• [SOAL UNTUK DIKERJAKAN]:
A. Tolong terjemahkan kalimat dari kutipan teks ini ke dalam bahasa Inggris: "Syahnan mengatakan hal itu untuk menyikapi hasil sidang Pengadilan Militer, di mana Majelis Hakim menjatuhkan hukuman tiga bulan penjara untuk Letkol Robert Simanjuntak."
B. Perbarui bagian kutipan teks mulai dari "Pekanbaru (Antara Bengkulu)" sampai dengan "di Pekanbaru, Selasa.", dan ganti setiap "Letkol" menjadi "Letnan Kolonel".
═══ KUTIPAN TEKS
Pekanbaru (Antara Bengkulu) - Sejumlah organisasi kewartawanan menyesalkan Majelis Hakim dan Oditur Militer di persidangan kasus penganiayaan wartawan, dengan terdakwa Letkol Robert Simanjuntak, tidak menggunakan Undang-Undang (UU) Pers No.40 Tahun 1999 sebagai acuan untuk menetapkan tuntutan dan vonis.

"Satu sisi kita lega kasus penganiayaan wartawan oleh perwira ini diselesaikan sampai ke pengadilan, hanya saja sangat disayangkan belum menggunakan UU Pers sebagai landasan hukumnya," kata Ketua Solidaritas Wartawan untuk Transparansi (SOWAT) Syahnan Rangkuti di Pekanbaru, Selasa.

Syahnan mengatakan hal itu untuk menyikapi hasil sidang Pengadilan Militer, di mana Majelis Hakim menjatuhkan hukuman tiga bulan penjara untuk Letkol Robert Simanjuntak. Vonis tersebut sesuai dengan tuntutan Oditur Militer.

Majelis Hakim terdiri dari Hakim Ketua Kolonel CHK Dr Djodi Suranto SH MH serta hakim anggota Kolonel CHK TR Samosir SH MH, dan Kolonel CHK Hariadi Eko Purnomo SH, menyatakan terdakwa terbukti bersalah melakukan penganiayaan sesuai pasal 351 ayat 1 KUHP tentang penganiayaan yang disengaja.

Unsur-unsur dalam pasal tersebut telah terpenuhi dengan adanya korban yang merasakan luka atau sakit seperti dibuktikan oleh hasil visum dari dokter.
══════
═══ BAHAN YANG DISEDIAKAN
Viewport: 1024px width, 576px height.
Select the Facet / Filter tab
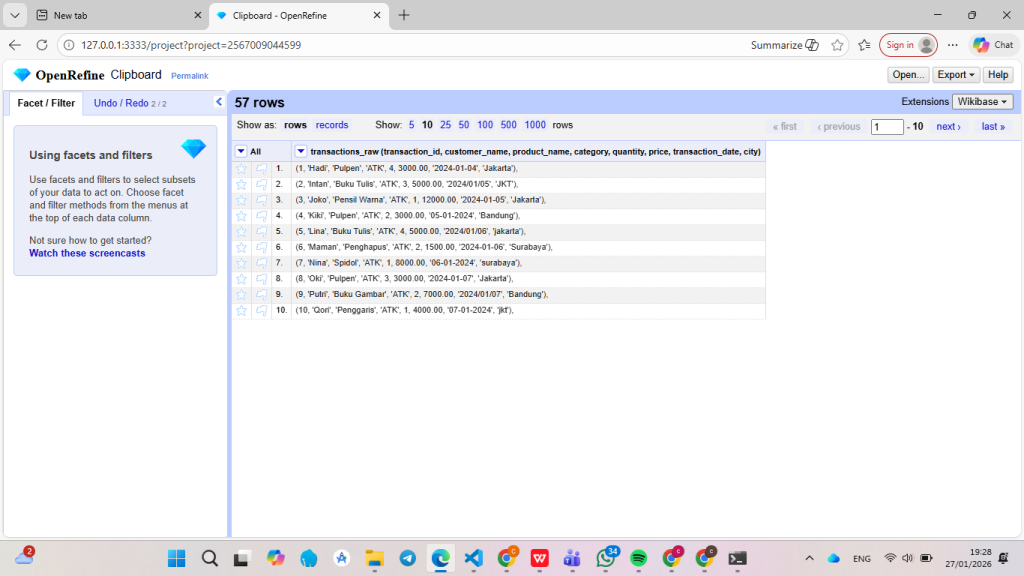point(46,104)
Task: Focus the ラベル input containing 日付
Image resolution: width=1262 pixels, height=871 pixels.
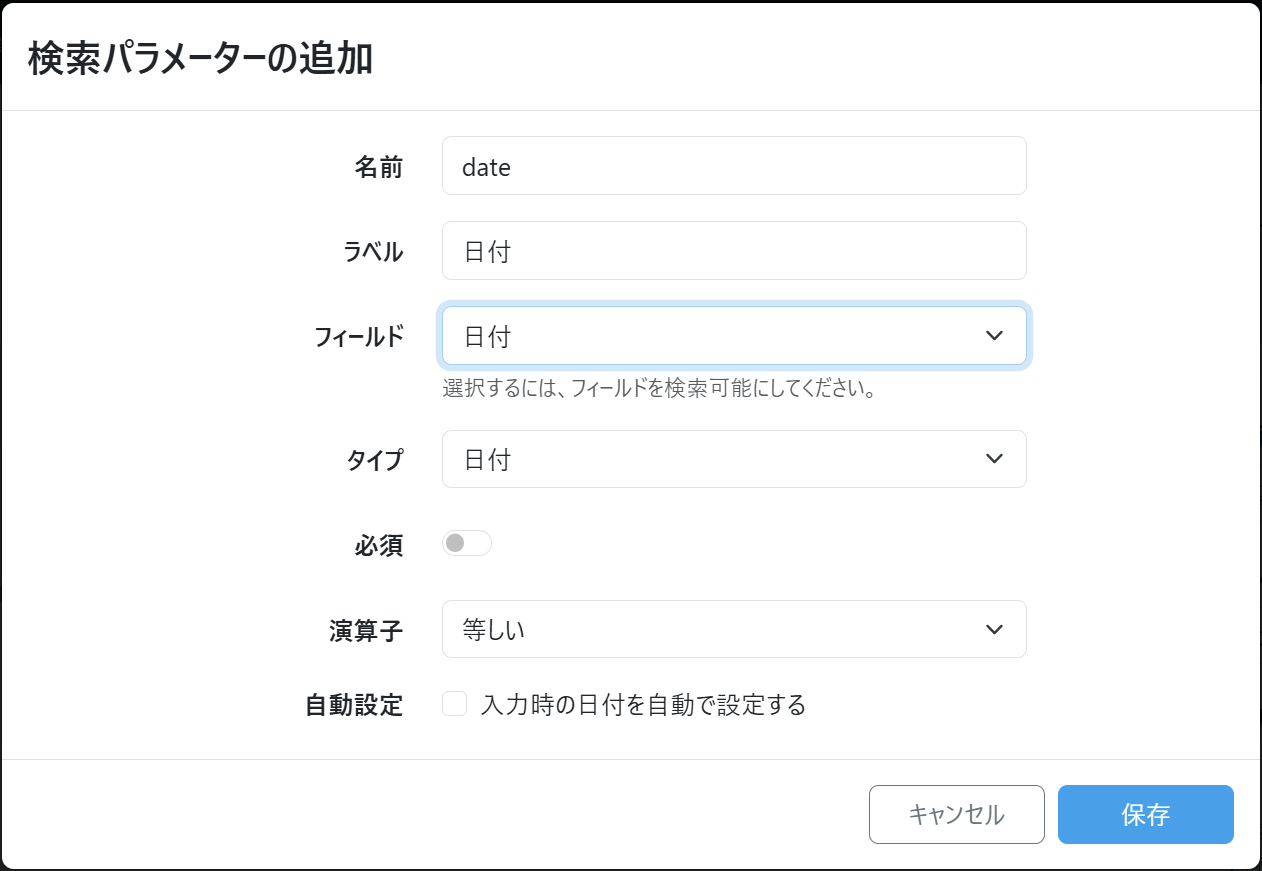Action: coord(733,251)
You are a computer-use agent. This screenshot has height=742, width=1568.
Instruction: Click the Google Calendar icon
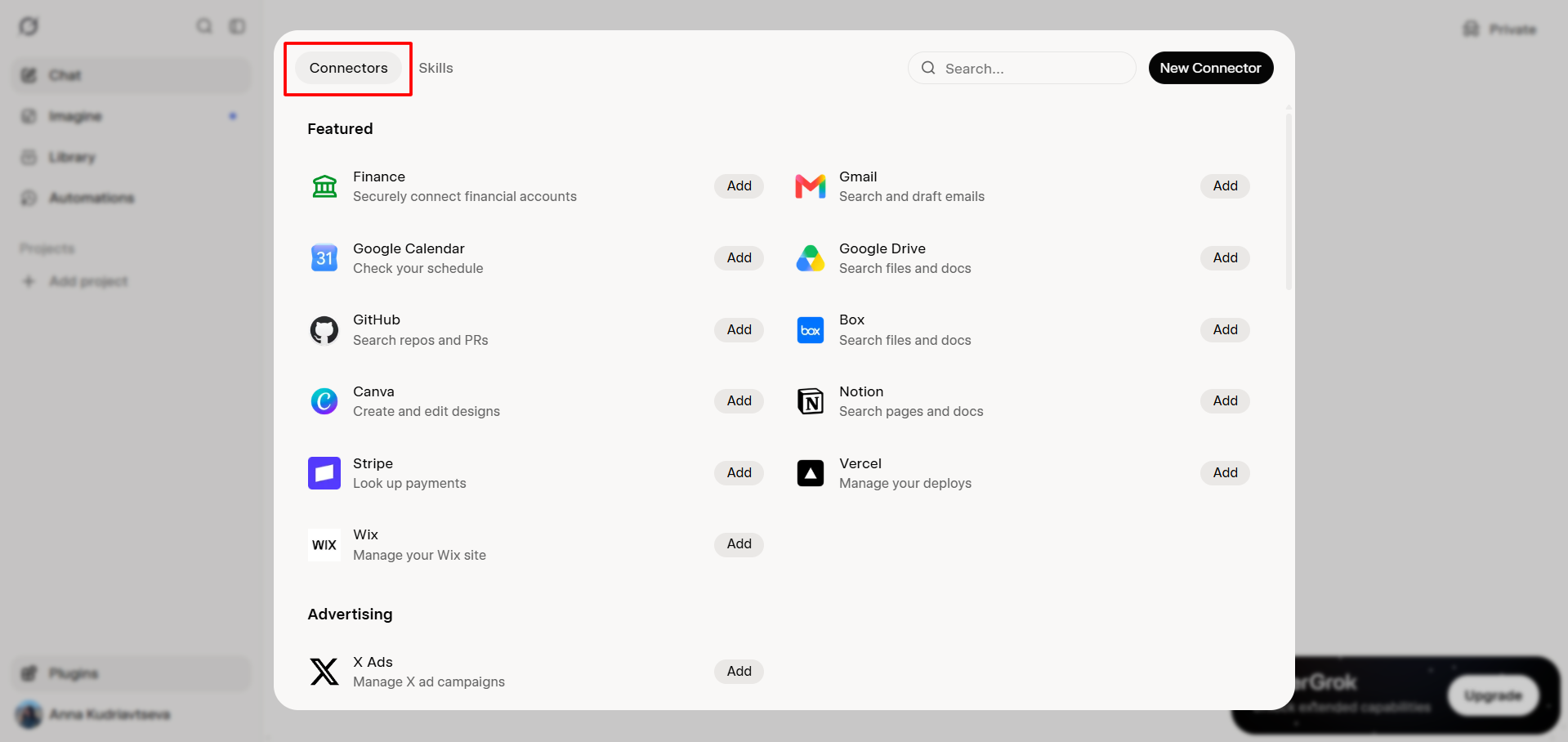[x=324, y=258]
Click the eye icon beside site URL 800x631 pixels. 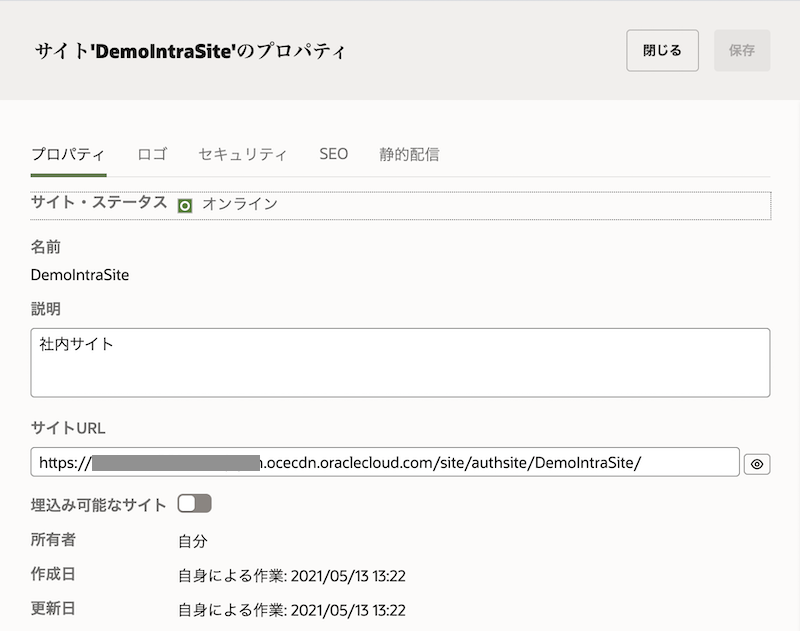(x=757, y=464)
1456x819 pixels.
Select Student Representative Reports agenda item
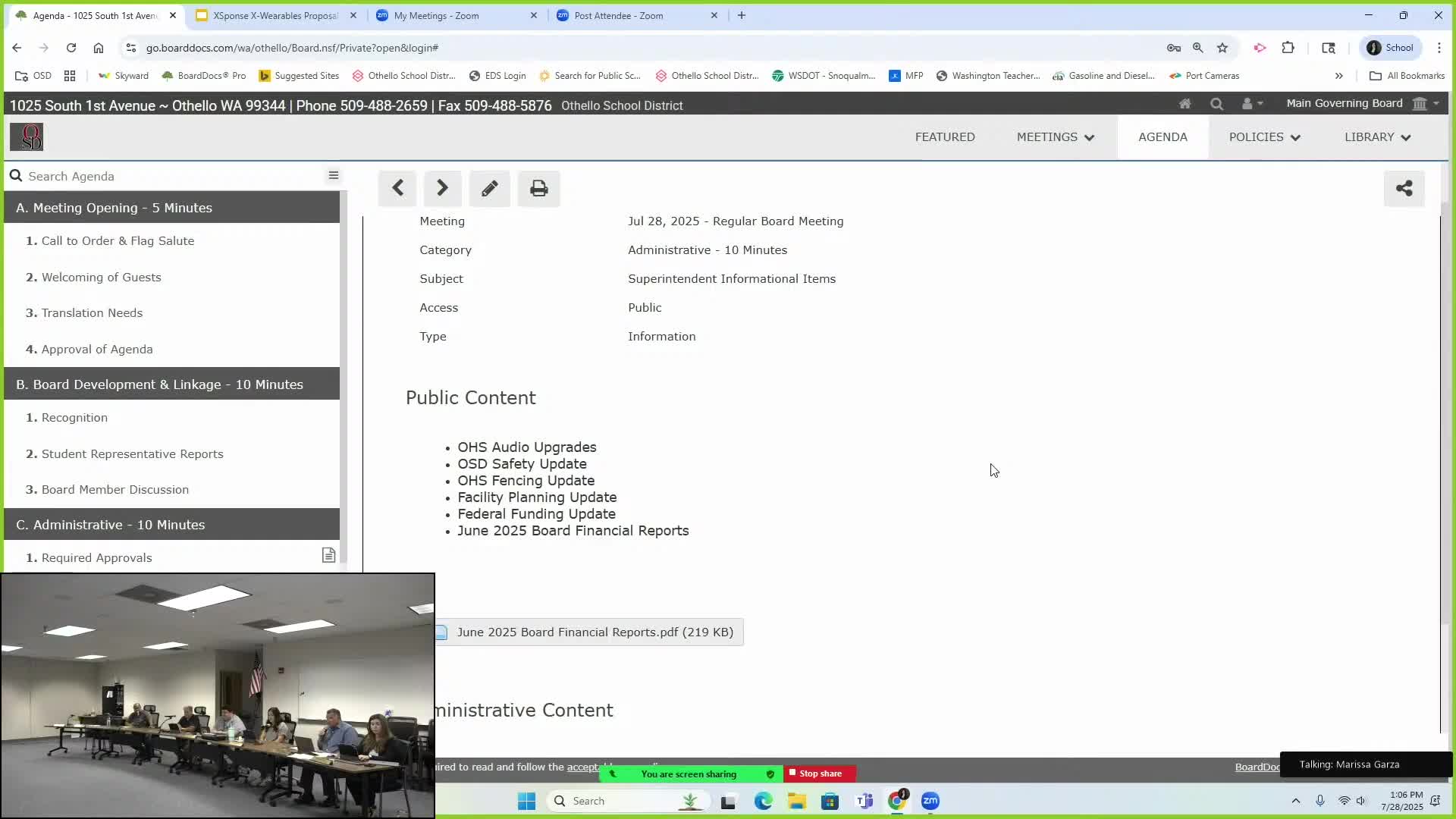point(132,453)
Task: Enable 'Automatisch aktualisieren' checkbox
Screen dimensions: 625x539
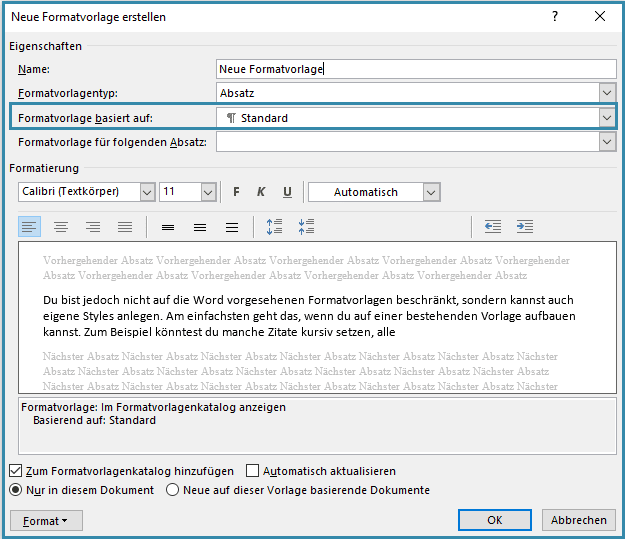Action: [253, 471]
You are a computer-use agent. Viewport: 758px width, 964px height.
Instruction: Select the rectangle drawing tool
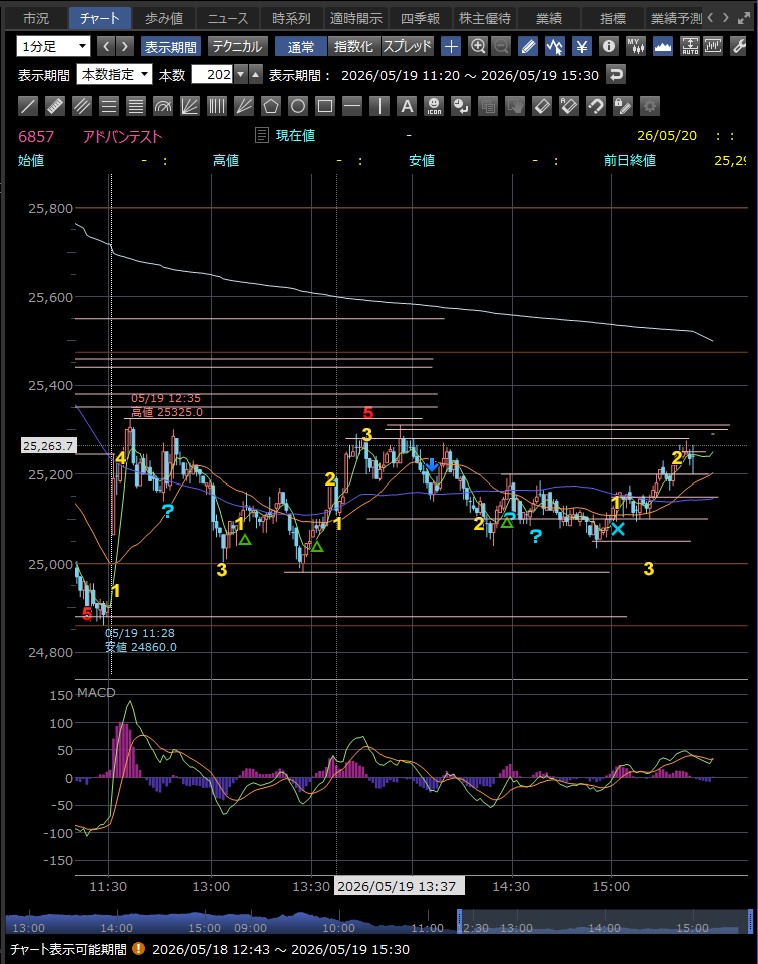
══════
• [JAWABAN SOAL]:
A. Syahnan said this in response to the outcome of the Military Court hearing, in which the Panel of Judges sentenced Lt. Col. Robert Simanjuntak to three months in prison.

B.
Pekanbaru (Antara Bengkulu) - Sejumlah organisasi kewartawanan menyesalkan Majelis Hakim dan Oditur Militer di persidangan kasus penganiayaan wartawan, dengan terdakwa Letnan Kolonel Robert Simanjuntak, tidak menggunakan Undang-Undang (UU) Pers No.40 Tahun 1999 sebagai acuan untuk menetapkan tuntutan dan vonis.

"Satu sisi kita lega kasus penganiayaan wartawan oleh perwira ini diselesaikan sampai ke pengadilan, hanya saja sangat disayangkan belum menggunakan UU Pers sebagai landasan hukumnya," kata Ketua Solidaritas Wartawan untuk Transparansi (SOWAT) Syahnan Rangkuti di Pekanbaru, Selasa.